Maybe I have to hook for NUMERIC there in parse_relation too.
Up to now I'm compiling the whole thing as loadable module.
I'll check it that's possible when moving it to the builtins.
But in general I think if there is a function with the same
name as a type, that take this type plus another int4
argument, this must be a range checker/padder/truncator or
the like and it should be called before values are assigned
to attributes.
>
> Maybe we should think about how to isolate the type-specific
> interpretation of that attribute field into a type-specific handler
> routine? Ooh, that sounds like a pain...
Noooooooooo
Jan
--
#======================================================================#
# It's easier to get forgiveness for being wrong than for being right. #
# Let's break this rule - forgive me. #
#======================================== jwieck@debis.com (Jan Wieck) #
> > How are you getting handleTargetColname() /
> > checkTargetTypes() called where it is rejecting things?
OK, I'm not sure why the behavior is different if I explicitly specify
the columns (which of course I had for testing):
postgres=> insert into t2 select a from t1;
INSERT 0 0
postgres=> insert into t2 select * from t1;
ERROR: Length of 'a' is not equal to the length of target column 'a'
> It doesn't produce any problems so far, only that the
> function numeric(num,typmod) isn't called when doing a plain
> INSERT ... SELECT.
Hmm. Even when you explicitly specify the columns as I did in my example
above? I should be able to get the wildcard example to work sometime
before v6.5, and I *think* that the explicit cases should do what you
want. As a loadable module, your data type will only match itself for
type coersion, but that's what you want for now. When it is built in,
then you will be able to specify that it is higher or lower in a
heirarchy with, for example, int4 and float8.
> Maybe I have to hook for NUMERIC there in parse_relation too.

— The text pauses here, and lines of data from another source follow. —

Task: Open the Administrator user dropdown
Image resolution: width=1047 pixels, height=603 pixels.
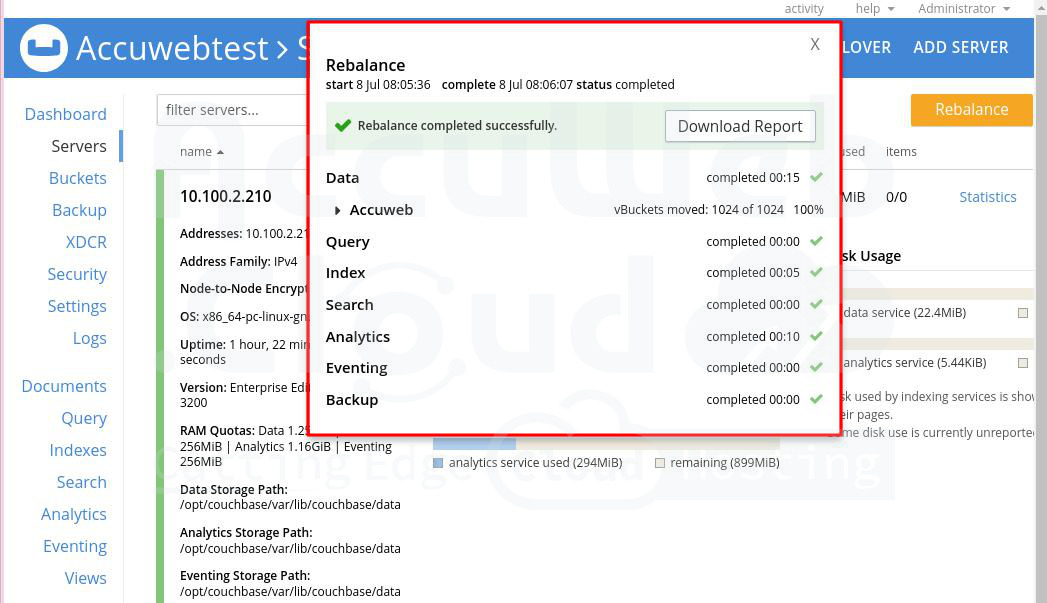Action: click(x=963, y=9)
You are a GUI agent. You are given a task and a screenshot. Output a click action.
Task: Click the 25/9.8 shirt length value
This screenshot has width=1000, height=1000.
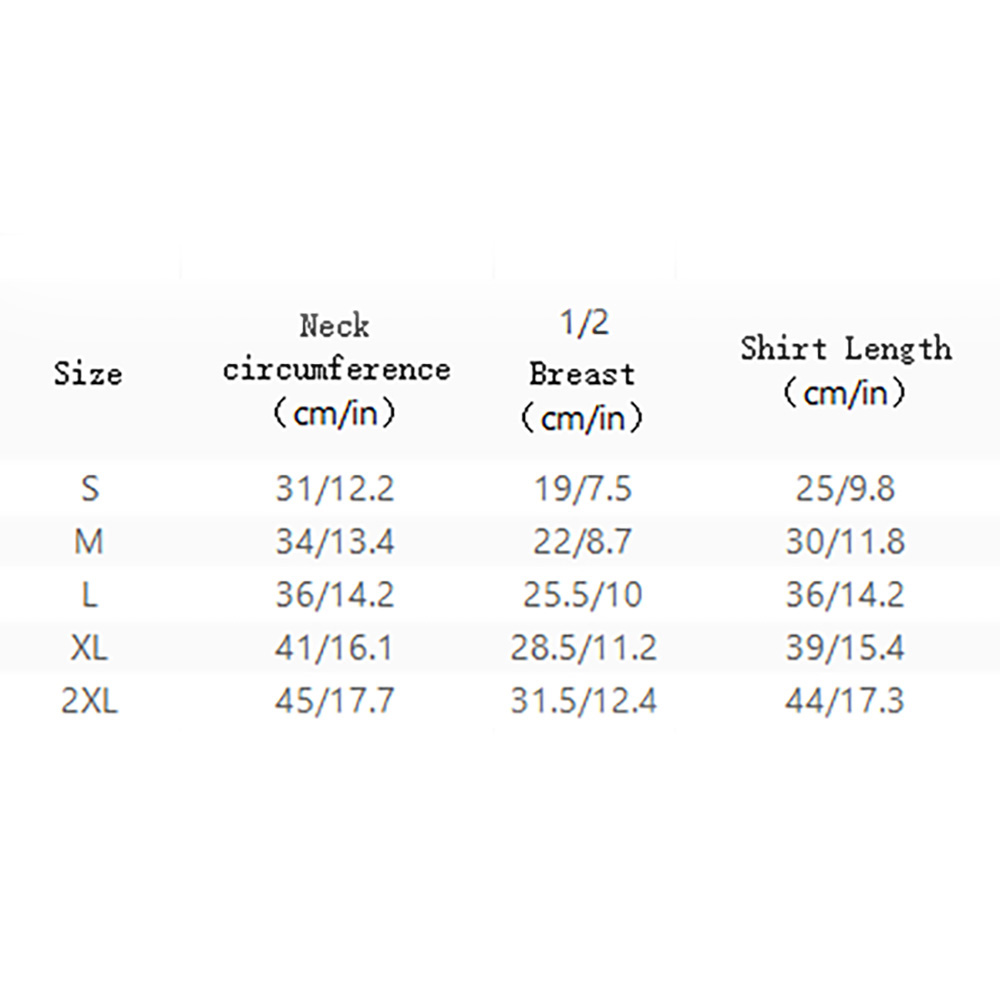click(x=846, y=489)
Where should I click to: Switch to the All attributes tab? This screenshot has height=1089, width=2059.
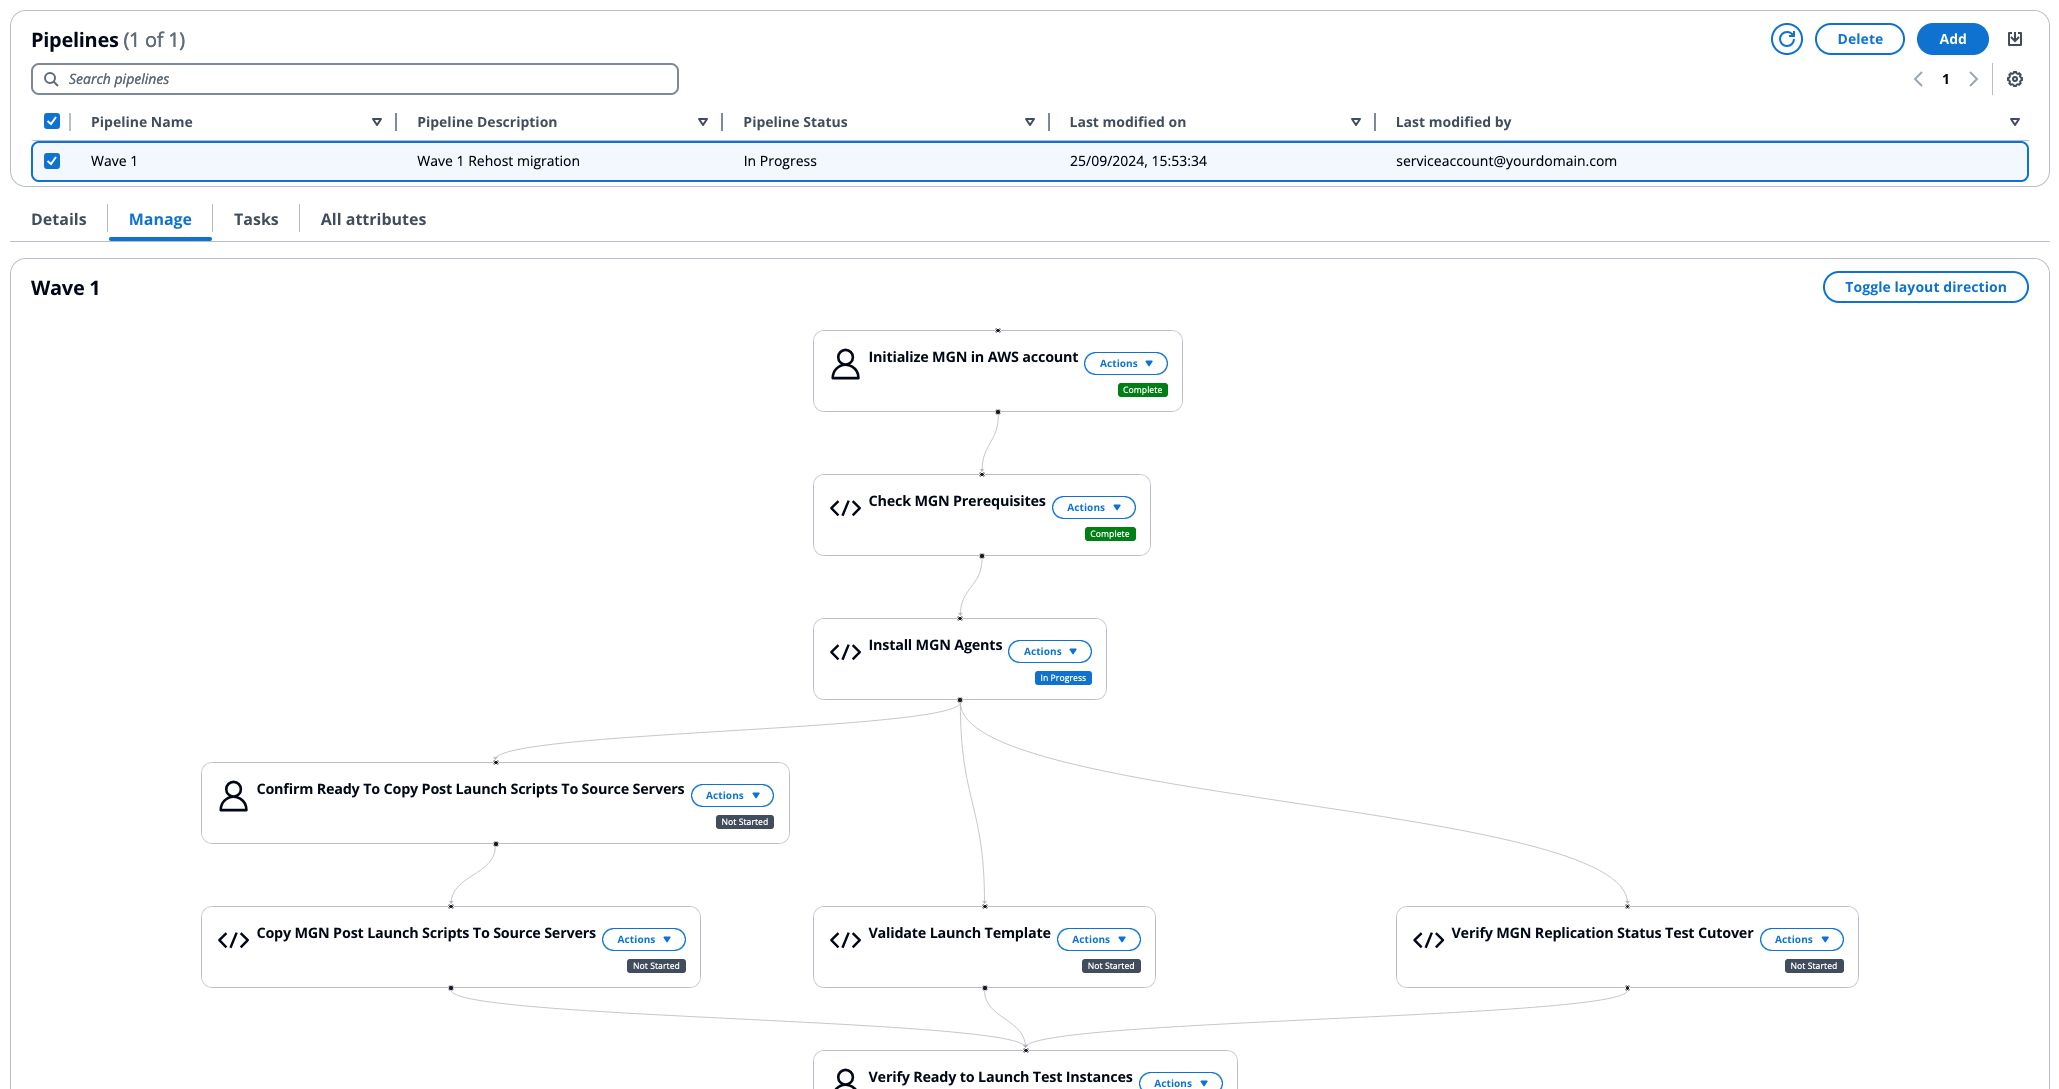pos(373,218)
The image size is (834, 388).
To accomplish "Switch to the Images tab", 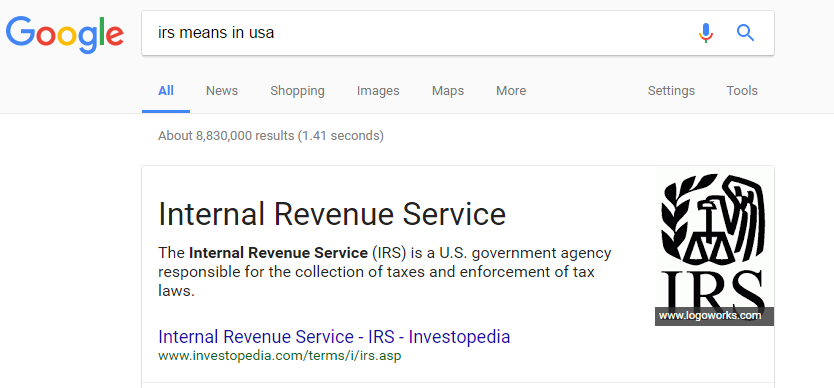I will [x=378, y=91].
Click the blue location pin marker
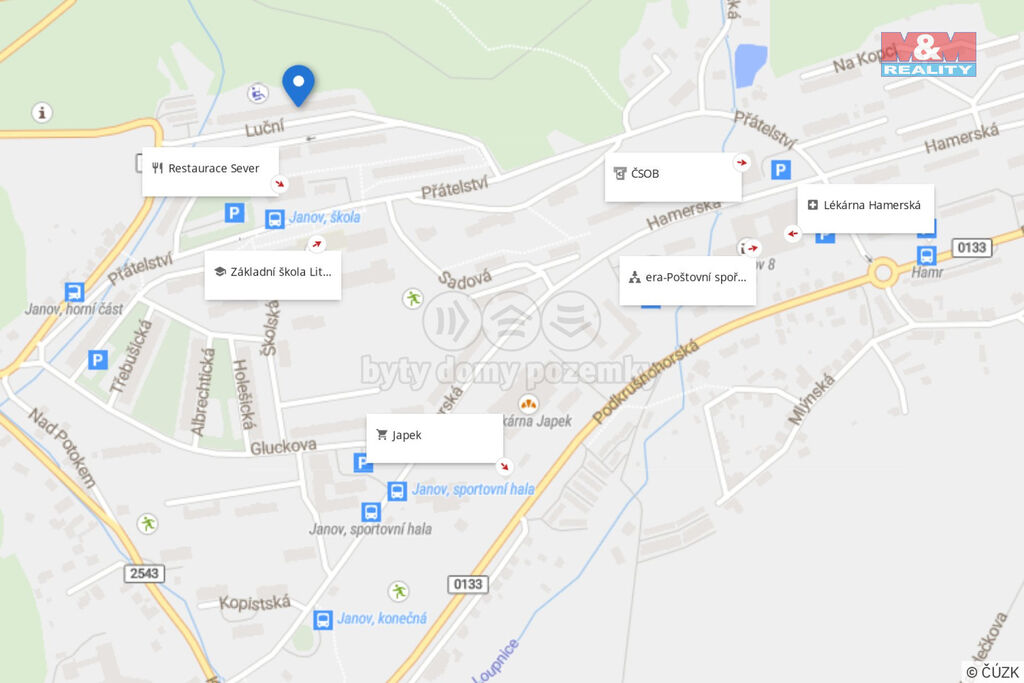Viewport: 1024px width, 683px height. [298, 86]
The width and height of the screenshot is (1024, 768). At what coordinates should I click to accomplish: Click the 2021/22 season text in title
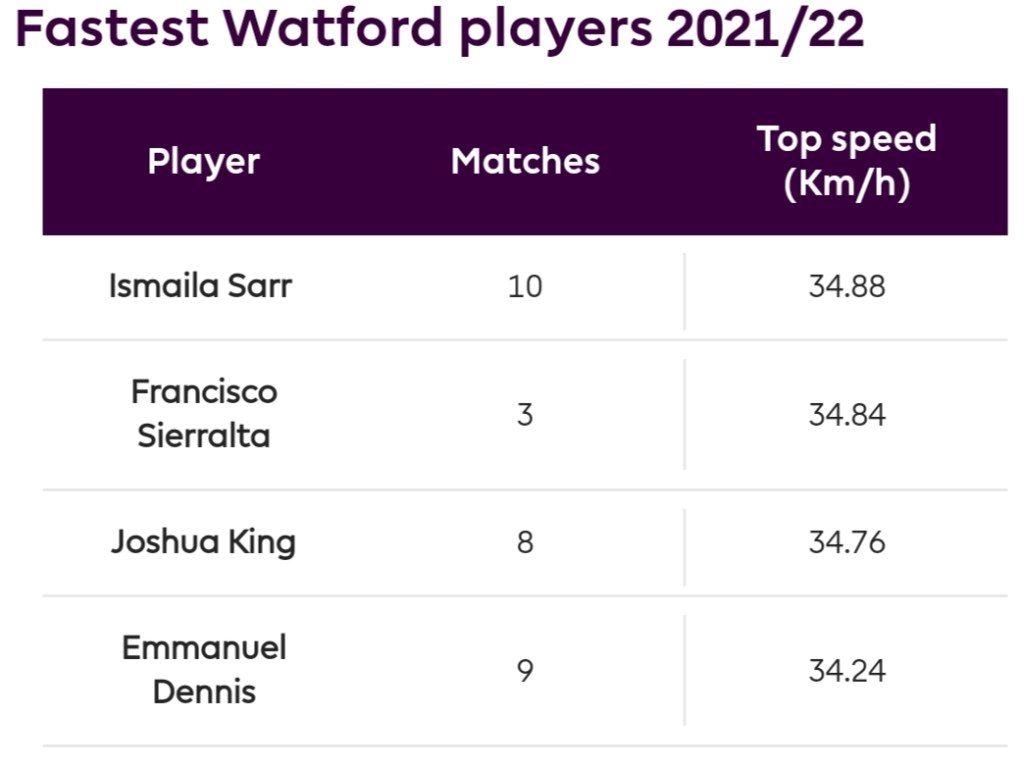point(764,30)
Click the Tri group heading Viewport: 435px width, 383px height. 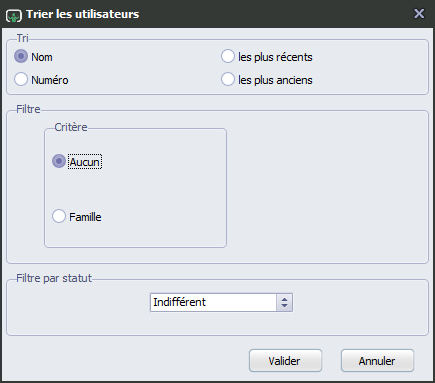pyautogui.click(x=23, y=38)
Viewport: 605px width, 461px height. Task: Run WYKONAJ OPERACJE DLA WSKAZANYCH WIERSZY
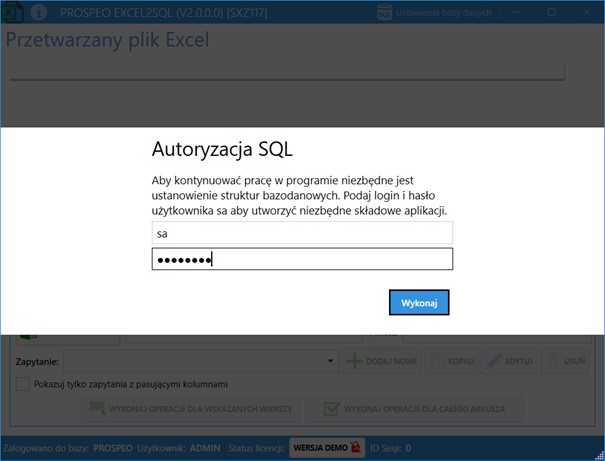coord(191,409)
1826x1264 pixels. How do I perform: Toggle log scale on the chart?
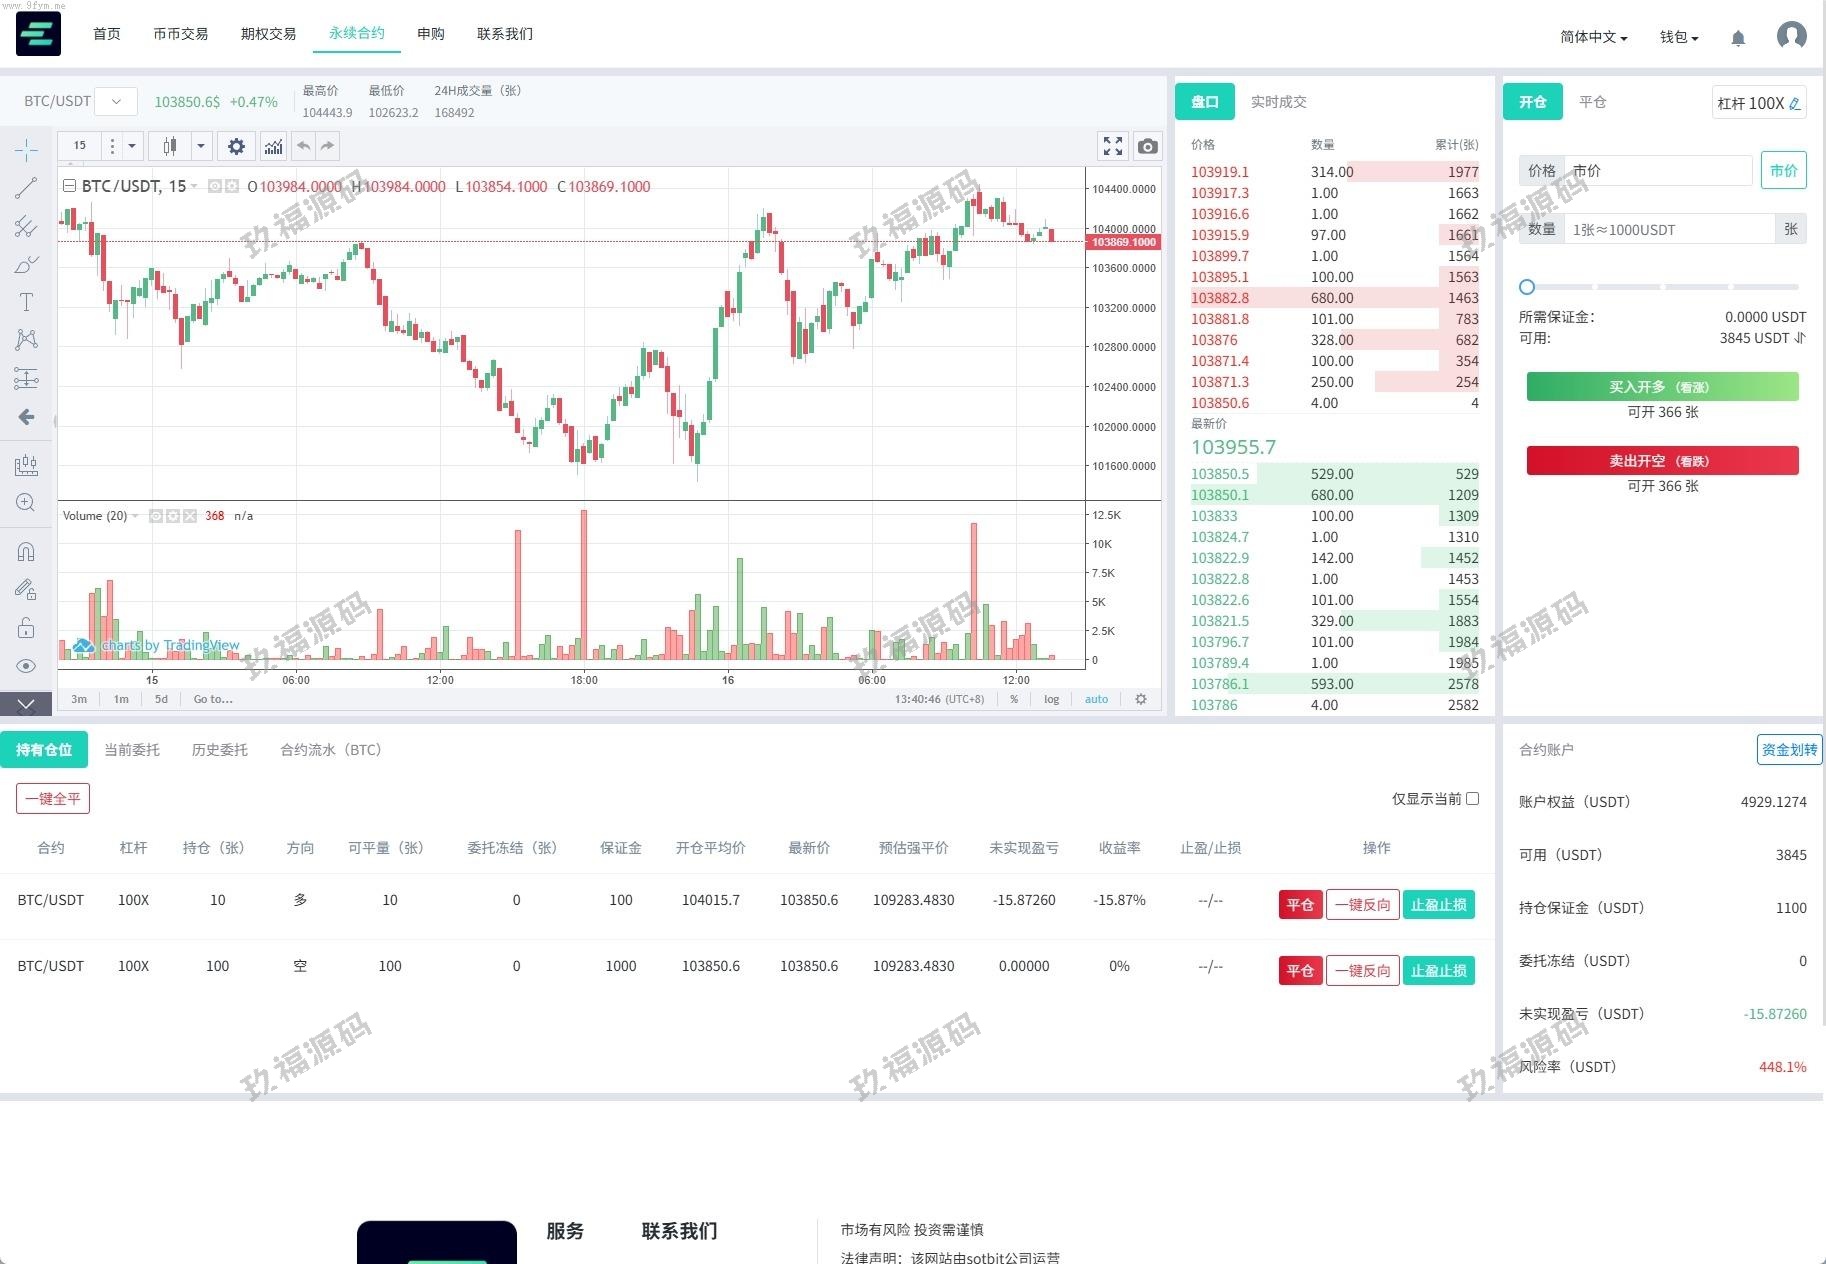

> Up to now I'm compiling the whole thing as loadable module.
> I'll check it that's possible when moving it to the builtins.
Unless you can't find a test case which does work for you, don't bother
looking at it; I'll pick it up some time soon.
> But in general I think if there is a function with the same
> name as a type, that take this type plus another int4
> argument, this must be a range checker/padder/truncator or
> the like and it should be called before values are assigned
> to attributes.
That's how it should work afaik, at least for variable-length types. Not
all types are checked for this conversion function...
- Tom